NGUENYYIEL REFUGEE CAMP, Ethiopia: Her feet bare and her hometown in flames, Nyadet walked east alone, eating food given to her by strangers and following trails left by others escaping war in South Sudan.
She is 12 years old.
Nine days after she fled bloodshed in the flashpoint town of Malakal last November, Nyadet reached the country’s border with Ethiopia, and crossed over to safety.
“Maybe they are safe,” is all she can say of her mother, father, sister and two brothers, whom she lost track of when the streets of her hometown transformed into a war zone.
South Sudan’s civil war has raged on for the past three years with such viciousness that parts of the country are bereft of food and a third of the population has fled their homes, but few refugees present as vexing a problem as children like Nyadet who escape the conflict alone.
“They are fleeing definitely life-threatening situations,” said Daniel Abate of aid group Save the Children, which helps reunite lost children with their families.
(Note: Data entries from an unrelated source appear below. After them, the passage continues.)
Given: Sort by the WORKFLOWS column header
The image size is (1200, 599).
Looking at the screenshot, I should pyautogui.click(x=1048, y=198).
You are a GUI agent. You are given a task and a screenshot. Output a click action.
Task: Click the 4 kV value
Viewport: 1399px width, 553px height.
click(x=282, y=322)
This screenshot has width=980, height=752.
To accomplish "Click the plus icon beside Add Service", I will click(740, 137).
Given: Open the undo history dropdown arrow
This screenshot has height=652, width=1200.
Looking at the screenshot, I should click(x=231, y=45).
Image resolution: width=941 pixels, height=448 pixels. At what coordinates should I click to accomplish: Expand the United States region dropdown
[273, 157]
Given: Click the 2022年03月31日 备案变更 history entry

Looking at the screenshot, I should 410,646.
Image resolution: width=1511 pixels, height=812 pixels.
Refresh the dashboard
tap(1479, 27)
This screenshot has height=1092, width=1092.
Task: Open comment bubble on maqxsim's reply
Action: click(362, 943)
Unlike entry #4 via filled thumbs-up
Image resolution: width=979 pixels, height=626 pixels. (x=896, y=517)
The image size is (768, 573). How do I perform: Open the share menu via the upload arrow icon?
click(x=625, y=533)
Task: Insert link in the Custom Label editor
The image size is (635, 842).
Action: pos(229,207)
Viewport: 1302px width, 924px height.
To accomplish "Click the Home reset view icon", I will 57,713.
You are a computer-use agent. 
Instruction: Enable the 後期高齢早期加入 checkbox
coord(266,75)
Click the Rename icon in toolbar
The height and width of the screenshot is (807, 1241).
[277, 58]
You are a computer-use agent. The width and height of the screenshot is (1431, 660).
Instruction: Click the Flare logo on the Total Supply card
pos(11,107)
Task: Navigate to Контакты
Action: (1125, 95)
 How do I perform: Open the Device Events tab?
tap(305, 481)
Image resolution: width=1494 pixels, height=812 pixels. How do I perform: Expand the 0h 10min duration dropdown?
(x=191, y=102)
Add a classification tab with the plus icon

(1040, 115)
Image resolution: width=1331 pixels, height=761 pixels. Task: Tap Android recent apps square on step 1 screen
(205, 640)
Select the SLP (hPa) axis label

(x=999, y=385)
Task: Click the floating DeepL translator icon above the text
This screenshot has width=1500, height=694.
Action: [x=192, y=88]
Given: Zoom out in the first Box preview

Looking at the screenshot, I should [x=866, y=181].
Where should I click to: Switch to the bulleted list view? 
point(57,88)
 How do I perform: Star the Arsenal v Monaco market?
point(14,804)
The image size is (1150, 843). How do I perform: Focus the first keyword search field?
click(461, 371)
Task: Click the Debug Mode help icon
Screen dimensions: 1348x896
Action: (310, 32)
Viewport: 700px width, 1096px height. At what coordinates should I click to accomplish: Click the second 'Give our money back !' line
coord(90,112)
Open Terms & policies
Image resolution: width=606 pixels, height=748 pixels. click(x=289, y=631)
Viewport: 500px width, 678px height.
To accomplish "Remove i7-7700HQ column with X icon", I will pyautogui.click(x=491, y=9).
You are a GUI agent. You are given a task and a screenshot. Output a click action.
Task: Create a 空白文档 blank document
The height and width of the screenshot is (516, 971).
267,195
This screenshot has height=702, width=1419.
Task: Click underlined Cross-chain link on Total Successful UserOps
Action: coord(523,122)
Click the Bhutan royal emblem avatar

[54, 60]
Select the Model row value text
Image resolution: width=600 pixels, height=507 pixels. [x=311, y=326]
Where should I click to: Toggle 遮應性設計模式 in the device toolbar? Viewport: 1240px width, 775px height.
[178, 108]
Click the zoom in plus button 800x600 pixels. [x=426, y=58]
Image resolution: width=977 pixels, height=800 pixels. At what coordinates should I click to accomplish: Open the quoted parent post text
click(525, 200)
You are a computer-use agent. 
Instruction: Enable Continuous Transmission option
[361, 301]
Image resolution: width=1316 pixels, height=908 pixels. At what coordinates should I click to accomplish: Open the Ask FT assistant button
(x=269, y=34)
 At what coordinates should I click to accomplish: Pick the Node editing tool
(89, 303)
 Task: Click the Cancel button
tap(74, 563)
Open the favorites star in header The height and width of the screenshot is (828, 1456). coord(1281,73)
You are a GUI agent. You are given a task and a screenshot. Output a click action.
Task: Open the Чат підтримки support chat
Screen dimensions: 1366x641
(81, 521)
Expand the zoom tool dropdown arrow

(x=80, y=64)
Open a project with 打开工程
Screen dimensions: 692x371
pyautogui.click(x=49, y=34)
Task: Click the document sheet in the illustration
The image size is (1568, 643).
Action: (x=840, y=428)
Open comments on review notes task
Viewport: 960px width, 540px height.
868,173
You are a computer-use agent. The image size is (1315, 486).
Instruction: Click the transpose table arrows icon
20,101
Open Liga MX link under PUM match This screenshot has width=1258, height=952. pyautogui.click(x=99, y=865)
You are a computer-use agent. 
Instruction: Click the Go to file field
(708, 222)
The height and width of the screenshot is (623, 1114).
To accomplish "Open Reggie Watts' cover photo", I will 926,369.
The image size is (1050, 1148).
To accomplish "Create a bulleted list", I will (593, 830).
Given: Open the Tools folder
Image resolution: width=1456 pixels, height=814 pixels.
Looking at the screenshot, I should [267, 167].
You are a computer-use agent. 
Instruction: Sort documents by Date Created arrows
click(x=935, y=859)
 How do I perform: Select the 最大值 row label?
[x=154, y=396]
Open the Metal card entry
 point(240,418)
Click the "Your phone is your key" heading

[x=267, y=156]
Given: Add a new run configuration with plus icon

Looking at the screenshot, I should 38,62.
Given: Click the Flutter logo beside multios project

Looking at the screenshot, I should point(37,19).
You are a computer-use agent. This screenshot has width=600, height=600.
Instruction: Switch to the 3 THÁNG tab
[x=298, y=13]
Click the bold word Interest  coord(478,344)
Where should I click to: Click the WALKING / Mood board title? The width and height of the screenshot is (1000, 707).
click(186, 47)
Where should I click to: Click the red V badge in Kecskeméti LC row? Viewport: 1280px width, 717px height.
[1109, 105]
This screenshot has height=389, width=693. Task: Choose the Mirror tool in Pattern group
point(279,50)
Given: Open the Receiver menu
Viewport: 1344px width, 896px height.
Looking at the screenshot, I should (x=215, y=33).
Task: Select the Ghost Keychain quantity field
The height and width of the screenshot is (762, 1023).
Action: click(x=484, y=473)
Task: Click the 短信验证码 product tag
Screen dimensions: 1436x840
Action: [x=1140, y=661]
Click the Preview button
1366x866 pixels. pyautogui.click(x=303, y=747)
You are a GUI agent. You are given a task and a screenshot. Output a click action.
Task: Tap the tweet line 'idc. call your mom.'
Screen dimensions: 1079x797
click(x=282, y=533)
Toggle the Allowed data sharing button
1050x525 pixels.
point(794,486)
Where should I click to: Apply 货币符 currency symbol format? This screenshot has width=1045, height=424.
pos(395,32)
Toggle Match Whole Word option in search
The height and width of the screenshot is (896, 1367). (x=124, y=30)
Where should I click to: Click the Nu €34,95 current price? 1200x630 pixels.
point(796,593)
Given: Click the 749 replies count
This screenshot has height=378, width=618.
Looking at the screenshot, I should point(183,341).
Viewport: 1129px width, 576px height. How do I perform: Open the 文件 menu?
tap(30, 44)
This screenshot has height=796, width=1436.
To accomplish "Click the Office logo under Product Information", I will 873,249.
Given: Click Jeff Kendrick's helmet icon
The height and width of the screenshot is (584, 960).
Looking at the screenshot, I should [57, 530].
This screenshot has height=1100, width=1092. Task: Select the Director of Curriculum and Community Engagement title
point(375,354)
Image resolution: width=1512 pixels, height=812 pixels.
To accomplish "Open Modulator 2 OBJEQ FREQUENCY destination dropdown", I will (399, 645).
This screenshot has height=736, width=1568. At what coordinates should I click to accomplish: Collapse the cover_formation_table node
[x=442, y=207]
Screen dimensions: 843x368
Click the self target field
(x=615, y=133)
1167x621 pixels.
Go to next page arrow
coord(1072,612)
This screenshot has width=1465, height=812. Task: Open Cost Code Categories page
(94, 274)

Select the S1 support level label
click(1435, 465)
At the Nguenyyiel refugee camp near Ethiopia’s lush western frontier, boys and girls who crossed the border unaccompanied tell tales of murdered families and childhoods shattered by the unremitting violence in South Sudan.
“War happened,” is the description Nyakung, 11, gives for the atrocities she witnessed in the capital Juba, where her mother was left to die inside a blazing hut and three of her brothers were gunned down on a road while running for the safety of a UN base.
Aid agencies are trying to get children like Nyakung back with their families, but humanitarians admit that with the conflict still raging in South Sudan, the odds of these children seeing their loved ones again are slim.
South Sudan’s war, sparked when President Salva Kiir accused his former deputy Riek Machar of plotting a coup in 2013, has been marked by numerous atrocities against civilians despite the presence of thousands of UN peacekeeping troops.
Around 1.8 million South Sudanese have fled the country, making it the fastest growing refugee crisis in the world.
One million of those refugees are children, the UN says, and of that number about 75,000 were either separated from their parents or without any family at all.
Aid workers say they regularly see South Sudanese children straggling across the border, often with an adult stranger, but sometimes by themselves.
“You can tell they are very tired, their clothes (are) worn-out on them, they have not been showered for some time. So, you can see that they’re destitute,” Daniel said.
Nguenyyiel is home to nearly 2,900 children that arrived without any family, who pass their days attending school and playing in a tree-shaded jungle gym.
Chan, 13, escaped Malakal late last year when fighting erupted and the grass hut he lived in was torched.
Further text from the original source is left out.